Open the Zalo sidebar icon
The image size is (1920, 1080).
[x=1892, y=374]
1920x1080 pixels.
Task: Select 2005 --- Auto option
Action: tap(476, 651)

### ASSIGNED TASK
Repeat the records verbatim, every one of them.

### SOLUTION TO THIS TASK
Open the Zalo sidebar icon
The image size is (1920, 1080).
[x=1892, y=374]
1920x1080 pixels.
Task: Select 2005 --- Auto option
Action: tap(476, 651)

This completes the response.